Your objective:
Count the lines in the data below that contain the word "Open", treating uppercase and lowercase as different, and give only the number.

--- start of Data supplied ---

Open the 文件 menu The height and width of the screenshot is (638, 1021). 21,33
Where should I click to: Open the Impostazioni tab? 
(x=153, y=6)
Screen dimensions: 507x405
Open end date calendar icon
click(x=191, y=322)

--- end of Data supplied ---
--- start of Data supplied ---

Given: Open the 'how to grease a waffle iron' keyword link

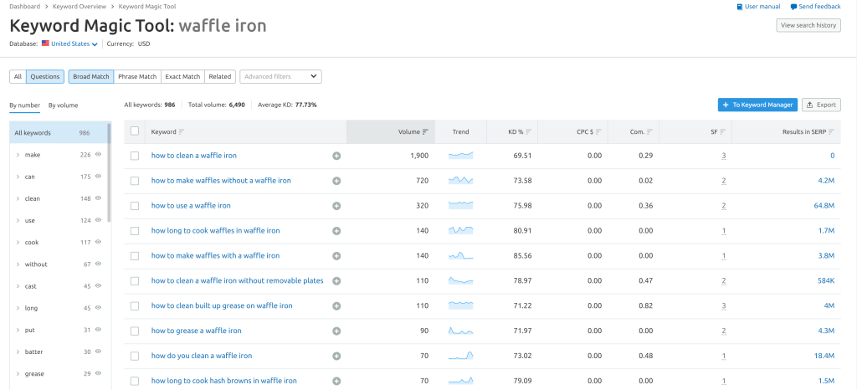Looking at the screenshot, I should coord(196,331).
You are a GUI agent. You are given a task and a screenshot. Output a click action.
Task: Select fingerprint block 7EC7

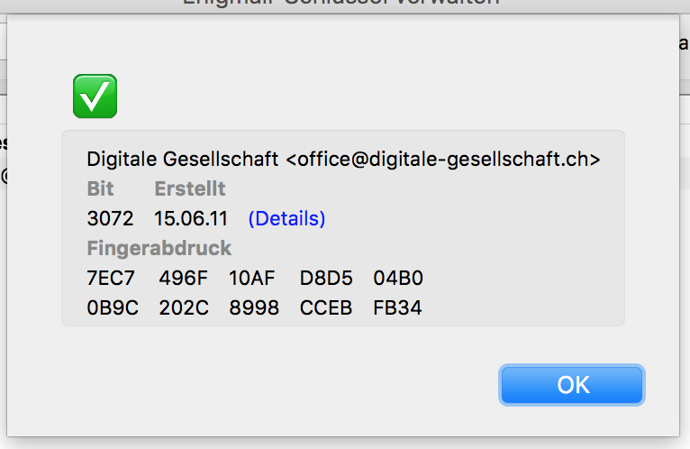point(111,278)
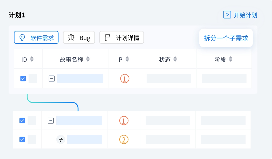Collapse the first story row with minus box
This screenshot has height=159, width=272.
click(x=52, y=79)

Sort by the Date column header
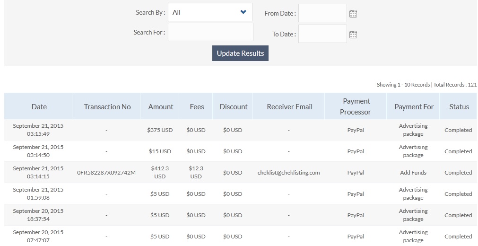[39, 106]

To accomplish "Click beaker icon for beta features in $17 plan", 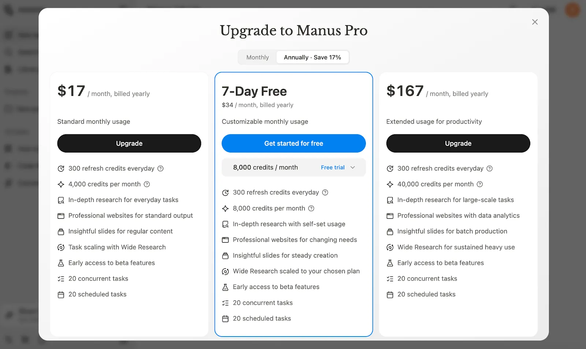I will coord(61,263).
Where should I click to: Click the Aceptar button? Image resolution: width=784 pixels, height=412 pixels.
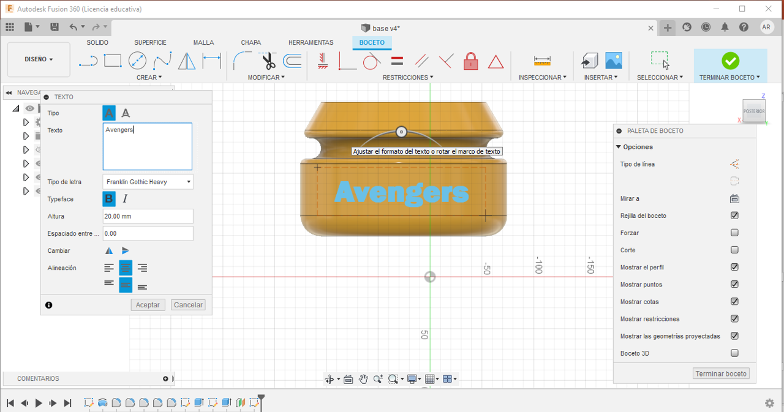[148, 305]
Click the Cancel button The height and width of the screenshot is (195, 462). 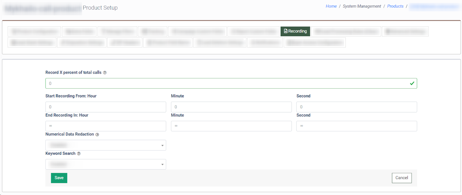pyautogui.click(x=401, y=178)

--- end of Data supplied ---

Worked answer:
4